I'm trying not to sound too dumb , but by sealing the floor, do you mean painting it? And do you have any ideas about adding more ventilation?  --I don't mean to sound  lazy by asking questions and expecting answers!  I've looked around this site a good bit at other posts, and i also bought that "goat notes" book.  Any suggestions on where I could get more info? Thanks


----------



## OneFineAcre (Jun 18, 2017)

Yes a sealer is like paint
Another door or windows would increase ventilation


----------



## adlynch (Jun 18, 2017)

OneFineAcre said:


> Yes a sealer is like paint
> Another door or windows would increase ventilation



Thanks so much !


----------



## Bruce (Jun 24, 2017)

Nice shed

Some use a product called Black Jack to seal floors. I've not had a need (dirt floor with horse mats in my chickens' coop) but I've not read of anyone who used it being sorry they did. 

You need more ventilation for chickens as well. Best way to kill them is to have their coop sealed up. Humidity and ammonia build up is bad news. More windows and a hardware cloth screen on the people door would help. Light is GOOD. Also vents down near the floor and a ridge vent along the top. You really can't have too much ventilation but you can easily have too little. Just make sure there is no wind blowing over the birds on the roost.
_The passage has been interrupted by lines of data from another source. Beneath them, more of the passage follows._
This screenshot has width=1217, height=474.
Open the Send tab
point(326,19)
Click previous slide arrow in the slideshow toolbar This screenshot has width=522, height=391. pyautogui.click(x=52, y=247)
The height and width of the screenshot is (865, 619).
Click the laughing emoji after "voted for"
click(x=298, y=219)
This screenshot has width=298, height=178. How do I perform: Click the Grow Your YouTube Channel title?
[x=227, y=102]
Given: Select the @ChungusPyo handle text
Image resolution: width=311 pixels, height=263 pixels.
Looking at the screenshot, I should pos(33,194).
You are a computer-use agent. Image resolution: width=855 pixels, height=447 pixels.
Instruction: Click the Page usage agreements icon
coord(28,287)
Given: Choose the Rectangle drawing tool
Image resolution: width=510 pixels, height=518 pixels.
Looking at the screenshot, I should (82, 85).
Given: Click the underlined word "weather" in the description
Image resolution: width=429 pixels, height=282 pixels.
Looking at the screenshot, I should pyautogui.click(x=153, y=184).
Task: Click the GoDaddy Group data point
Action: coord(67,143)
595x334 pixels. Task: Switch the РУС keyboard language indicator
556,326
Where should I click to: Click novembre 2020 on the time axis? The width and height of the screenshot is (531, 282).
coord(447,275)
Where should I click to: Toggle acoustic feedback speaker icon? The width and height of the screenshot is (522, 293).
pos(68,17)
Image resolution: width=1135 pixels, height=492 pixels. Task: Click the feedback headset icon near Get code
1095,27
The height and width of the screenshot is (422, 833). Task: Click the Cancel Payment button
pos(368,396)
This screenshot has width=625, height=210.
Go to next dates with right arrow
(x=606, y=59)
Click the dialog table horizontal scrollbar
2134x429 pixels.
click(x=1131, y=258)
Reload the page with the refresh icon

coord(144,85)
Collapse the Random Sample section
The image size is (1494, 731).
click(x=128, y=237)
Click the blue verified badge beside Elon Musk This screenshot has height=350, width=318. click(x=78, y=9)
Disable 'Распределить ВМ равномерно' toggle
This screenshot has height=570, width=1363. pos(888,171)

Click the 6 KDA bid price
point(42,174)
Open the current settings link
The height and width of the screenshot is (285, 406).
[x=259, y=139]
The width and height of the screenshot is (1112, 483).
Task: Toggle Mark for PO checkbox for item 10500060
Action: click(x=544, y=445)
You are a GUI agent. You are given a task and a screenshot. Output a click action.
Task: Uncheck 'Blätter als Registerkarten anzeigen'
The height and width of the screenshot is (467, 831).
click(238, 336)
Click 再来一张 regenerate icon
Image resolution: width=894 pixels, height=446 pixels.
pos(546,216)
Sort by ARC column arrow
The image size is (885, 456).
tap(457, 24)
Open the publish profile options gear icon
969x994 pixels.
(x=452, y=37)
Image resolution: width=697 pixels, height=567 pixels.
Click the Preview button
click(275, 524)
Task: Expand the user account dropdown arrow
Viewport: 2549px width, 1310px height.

The saving grace for your current setup is the shear volume of the shed with a relatively small portion of it used as a coop.  

You can leave the chicken wire up and cover it with 2x4 fencing to make sure the goats don't go through. Saves the trouble of taking the former off (especially not fun if it was properly attached with poultry/fence staples) and will still keep smaller predators like weasels out.

If you don't want to fight past the goats to get to the eggs, you might want to build nest boxes with outside access. You only need 1 nest per 3-4 birds. More often than not they will either choose a nest they like best or one that other hens have already laid eggs in.


----------



## adlynch (Jun 25, 2017)

Bruce said:


> Nice shed
> 
> Some use a product called Black Jack to seal floors. I've not had a need (dirt floor with horse mats in my chickens' coop) but I've not read of anyone who used it being sorry they did.
> 
> ...



Great info! Thanks so much for taking the time to respond. I really appreciate it!


----------